子爵の娘如きが、身の程知らずにも程があるわ」
「それも関係ない。キャリー、恋するのに資格なんてないのよ?」
「……」
キャロラインは、一言
「降参。貴女達には隠せないわ」
と言って、突っ伏した。
「キャリー」
「大丈夫よ。風邪みたいなものよ」
「……」
シャロンはオロオロし、
ビアンカはよしよしし、
そして、ザビーネは
「いっそ、側室、狙っちゃう?」
と、変化球を放り込んでくる!
「「ザビーネ!」」
「だあってえー」
美人の変人は、しれっとして、
「キャリーの才気煥発なところ、誰とでも会話が成り立つところ、
丁々発止の議論に負けてないところ、
何よりエルンスト殿下と相性バッチリ!
どこをとっても、王家にはメリットしかないっしょ!」
「ザビーネ!」
キャロラインが枕を掲げるのをビアンカが抑えて、
「ザビーネ、キャリー、声が大きい」
と制止する。
「ううーん。ですけれど、ザビーネが主張するのも、あながち間違ってはおりませんわ」
シャロンが令嬢言葉で言い出す。
「おっ、シャロンちゃん、お味方ゲット」
「ええ。だって、キャリーは、子爵と言っても外交大使の令嬢ですわ。官僚としては爵位以上の格がございます。
そのお父様に同行して、数カ国語を話し、各国の要人とも会って、自然と上流の立ち居振る舞いがお出来だわ。

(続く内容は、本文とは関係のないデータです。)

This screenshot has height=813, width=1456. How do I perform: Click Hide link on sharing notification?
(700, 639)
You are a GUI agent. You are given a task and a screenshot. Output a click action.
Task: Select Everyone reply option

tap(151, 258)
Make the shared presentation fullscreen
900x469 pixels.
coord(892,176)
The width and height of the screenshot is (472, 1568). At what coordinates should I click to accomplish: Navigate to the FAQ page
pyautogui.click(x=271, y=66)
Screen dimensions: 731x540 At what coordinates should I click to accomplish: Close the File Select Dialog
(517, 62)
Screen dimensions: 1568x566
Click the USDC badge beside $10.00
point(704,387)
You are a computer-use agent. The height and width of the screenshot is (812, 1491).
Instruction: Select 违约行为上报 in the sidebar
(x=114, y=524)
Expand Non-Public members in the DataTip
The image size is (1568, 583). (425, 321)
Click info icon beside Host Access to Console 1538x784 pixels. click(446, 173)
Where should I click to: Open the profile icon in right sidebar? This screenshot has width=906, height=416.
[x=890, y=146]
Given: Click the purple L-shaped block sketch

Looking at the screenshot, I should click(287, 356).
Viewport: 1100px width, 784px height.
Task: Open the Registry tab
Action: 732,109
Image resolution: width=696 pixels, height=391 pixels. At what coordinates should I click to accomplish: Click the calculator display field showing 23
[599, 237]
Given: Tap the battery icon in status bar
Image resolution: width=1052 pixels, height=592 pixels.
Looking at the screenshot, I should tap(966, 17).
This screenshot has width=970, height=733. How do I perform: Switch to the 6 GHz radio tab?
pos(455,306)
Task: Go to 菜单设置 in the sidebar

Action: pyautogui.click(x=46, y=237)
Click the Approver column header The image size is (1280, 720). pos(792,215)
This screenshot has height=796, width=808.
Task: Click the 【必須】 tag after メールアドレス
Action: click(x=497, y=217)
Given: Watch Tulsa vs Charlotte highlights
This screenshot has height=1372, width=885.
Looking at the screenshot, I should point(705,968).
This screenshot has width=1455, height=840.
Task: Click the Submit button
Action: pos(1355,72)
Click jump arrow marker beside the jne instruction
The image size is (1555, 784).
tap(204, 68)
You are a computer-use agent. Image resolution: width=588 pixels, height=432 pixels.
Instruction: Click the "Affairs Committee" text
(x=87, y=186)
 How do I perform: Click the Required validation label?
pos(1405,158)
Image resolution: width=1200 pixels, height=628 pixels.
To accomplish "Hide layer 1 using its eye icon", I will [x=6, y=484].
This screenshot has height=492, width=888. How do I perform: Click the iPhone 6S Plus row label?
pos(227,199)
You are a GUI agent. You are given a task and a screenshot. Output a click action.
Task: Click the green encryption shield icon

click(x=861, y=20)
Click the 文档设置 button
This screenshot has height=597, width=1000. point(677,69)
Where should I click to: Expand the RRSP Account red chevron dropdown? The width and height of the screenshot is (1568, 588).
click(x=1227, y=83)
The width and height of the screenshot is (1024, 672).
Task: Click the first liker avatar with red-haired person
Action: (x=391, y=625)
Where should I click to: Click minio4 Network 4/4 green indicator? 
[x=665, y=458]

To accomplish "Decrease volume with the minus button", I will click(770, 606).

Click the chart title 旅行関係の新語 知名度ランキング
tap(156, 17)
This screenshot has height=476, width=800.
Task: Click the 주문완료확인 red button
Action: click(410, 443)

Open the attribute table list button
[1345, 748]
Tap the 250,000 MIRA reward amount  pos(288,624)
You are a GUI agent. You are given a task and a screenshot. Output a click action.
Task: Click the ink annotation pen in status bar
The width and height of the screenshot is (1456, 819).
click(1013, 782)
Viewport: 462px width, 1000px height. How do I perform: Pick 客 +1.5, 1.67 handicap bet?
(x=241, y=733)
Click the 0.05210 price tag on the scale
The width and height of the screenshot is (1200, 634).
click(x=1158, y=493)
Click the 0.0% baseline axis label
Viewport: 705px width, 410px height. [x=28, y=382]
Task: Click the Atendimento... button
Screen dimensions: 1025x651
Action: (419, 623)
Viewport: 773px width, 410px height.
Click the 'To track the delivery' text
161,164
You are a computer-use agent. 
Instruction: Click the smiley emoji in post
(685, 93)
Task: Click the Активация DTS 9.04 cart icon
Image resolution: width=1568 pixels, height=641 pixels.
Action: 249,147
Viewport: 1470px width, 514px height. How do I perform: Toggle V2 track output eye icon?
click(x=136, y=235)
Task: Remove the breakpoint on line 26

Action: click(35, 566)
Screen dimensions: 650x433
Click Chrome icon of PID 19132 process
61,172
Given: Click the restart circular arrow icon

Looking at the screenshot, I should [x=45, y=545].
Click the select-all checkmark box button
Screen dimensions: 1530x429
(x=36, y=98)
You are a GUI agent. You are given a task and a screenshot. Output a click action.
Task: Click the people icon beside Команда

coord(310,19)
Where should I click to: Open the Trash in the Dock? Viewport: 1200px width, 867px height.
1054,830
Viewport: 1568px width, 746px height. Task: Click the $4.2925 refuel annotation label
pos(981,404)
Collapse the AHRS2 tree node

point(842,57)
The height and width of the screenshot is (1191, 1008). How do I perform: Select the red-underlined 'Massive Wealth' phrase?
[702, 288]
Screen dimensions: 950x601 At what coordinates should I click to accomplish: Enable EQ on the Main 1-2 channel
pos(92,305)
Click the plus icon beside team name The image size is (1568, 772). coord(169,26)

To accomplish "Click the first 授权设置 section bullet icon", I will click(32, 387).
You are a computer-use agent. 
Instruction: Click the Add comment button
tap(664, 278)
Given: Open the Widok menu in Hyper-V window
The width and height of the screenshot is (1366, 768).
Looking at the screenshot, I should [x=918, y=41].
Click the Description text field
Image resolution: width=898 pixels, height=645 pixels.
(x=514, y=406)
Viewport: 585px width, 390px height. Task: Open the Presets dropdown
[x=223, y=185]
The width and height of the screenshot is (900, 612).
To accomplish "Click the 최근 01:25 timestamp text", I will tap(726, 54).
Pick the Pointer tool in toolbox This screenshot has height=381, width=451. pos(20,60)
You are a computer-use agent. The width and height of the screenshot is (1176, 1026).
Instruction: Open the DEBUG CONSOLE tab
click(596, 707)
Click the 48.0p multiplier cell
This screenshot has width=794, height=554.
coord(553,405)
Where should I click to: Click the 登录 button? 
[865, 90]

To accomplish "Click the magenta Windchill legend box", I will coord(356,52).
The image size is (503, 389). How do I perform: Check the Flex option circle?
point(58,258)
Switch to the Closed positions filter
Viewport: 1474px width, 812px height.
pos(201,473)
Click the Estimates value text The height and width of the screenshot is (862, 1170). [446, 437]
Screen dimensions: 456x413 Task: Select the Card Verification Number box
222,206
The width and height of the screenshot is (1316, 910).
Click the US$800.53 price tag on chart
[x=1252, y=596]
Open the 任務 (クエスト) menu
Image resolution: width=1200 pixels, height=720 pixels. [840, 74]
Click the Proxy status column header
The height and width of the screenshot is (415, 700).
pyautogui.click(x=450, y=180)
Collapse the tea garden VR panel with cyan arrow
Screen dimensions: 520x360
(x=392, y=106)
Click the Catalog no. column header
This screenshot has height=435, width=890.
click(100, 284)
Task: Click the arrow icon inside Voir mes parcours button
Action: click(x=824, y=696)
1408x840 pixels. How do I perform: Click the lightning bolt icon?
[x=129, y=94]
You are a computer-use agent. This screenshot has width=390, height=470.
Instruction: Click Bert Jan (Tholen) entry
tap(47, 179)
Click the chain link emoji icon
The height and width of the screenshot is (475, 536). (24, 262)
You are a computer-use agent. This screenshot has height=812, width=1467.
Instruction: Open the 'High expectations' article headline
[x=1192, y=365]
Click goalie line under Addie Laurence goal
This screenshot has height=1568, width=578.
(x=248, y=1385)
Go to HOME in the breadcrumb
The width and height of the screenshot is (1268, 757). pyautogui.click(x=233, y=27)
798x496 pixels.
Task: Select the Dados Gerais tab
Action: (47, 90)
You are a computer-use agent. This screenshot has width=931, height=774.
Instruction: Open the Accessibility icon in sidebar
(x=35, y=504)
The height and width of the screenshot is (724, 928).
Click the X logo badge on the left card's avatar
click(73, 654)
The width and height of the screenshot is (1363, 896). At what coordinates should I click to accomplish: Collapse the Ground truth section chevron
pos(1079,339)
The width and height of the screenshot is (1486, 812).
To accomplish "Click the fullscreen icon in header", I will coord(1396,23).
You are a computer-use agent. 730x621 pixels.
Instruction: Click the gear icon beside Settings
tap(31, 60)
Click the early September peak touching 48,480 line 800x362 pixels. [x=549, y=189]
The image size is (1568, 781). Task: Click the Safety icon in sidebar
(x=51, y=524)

そして、どんな身分の方にも等しく、物怖じせず接する事がお出来になる。
加えて、人を惹きつける明るい魅力……わぷ!」
キャロラインがシャロンの口を押さえ込んで、
「……シャロン、やめ、て。恥ずかしくて、死にそう……」
と、悶絶した。
ビアンカはくすくす笑って、
「伯爵令嬢の理論的な褒め殺しには、おとつー代表も叶わないわね。ああ、学園に帰ってきたって感じ」
と、言って終いにしようとしたが、
「キャリー、私は本気だからね」
と、ザビーネが蒸し返す。
キャロラインは諦めて
「……色恋抜きに、殿下の女官とかもいいな、と思った日もあるの。
お側で、あの方の安らぎを守って差し上げられたら、と思ったりもしたの」
と、返した。
「あら、女官?らしいじゃない。
目指してみたら?」
「……そうね。高等部に進んで、殿下への想いを忘れる事ができたら」
と、キャロラインの少し寂しそうな表情に、三人はきゅんとする。
程なく、はっとして
「駄目よ。女官じゃ、あのミリアが私は王妃よ!って、偉そうにあれこれ指示するのをヘイコラしなきゃいけないのよ?」
ザビーネは真顔で反論する。
「ザビーネ」
シャロンが、もっと真顔で告げる。
「……側室にあがったら、
そのミリア嬢と同じ人を共有する事になるのですよ?」
「「「凄く嫌!」」」
「皆さん、もう少しお静かにっ」
マリーが軽食のトレーを持ち、おとつーをたしなめる。
(このお嬢様方は、明日から授業がおありになる事を忘れているのではないかしら)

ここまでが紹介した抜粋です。